June 20, 1993|CHRIS GOODRICH

THE FREUDIAN MYSTIQUE: Freud, Women, and Feminism by Samuel Slipp, M.D. (New York University Press: $35; 288 pp.). "The great question that has never been answered and which I have not been able to answer, despite my 30 years of research into the feminine soul, is 'What does a woman want?' " So asked Freud, famously, of his friend and disciple Marie Bonaparte, and it inspires the important question posed by Samuel Slipp in this volume: "How could Freud, one of the great geniuses of our Modern Age, be so wrong about women?" The answer is relatively straightforward, in Slipp's view: Freud's mother emotionally withdrew from her son when he was 2 years old, the time at which a child begins to separate itself from its mother, and thus produced gender--identity problems in Freud--problems accentuated by Freud's almost simultaneous loss of his baby brother, Julius, and of his nanny. "The Freudian Mystique" is full of psychiatric jargon--ever hear of a "two-channel tachistoscope"?--but Slipp's ideas are generally lucid and convincing, if repeated a bit too often and sometimes well off his central point.
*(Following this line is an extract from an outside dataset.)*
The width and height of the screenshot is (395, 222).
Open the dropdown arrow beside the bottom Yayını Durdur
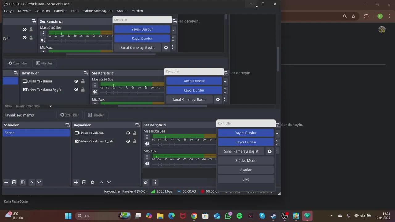point(277,133)
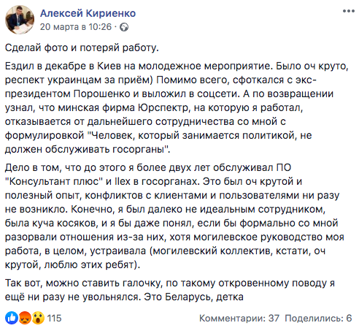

Freud may have prided himself on the scientific nature of his investigations into the human psyche, but this book makes clear that his vision was limited both by the social climate in which he worked and the personal experiences he preferred, subconsciously, not to deal with. In short: If you're a woman seeing a self-proclaimed "strict Freudian," expect to be misunderstood.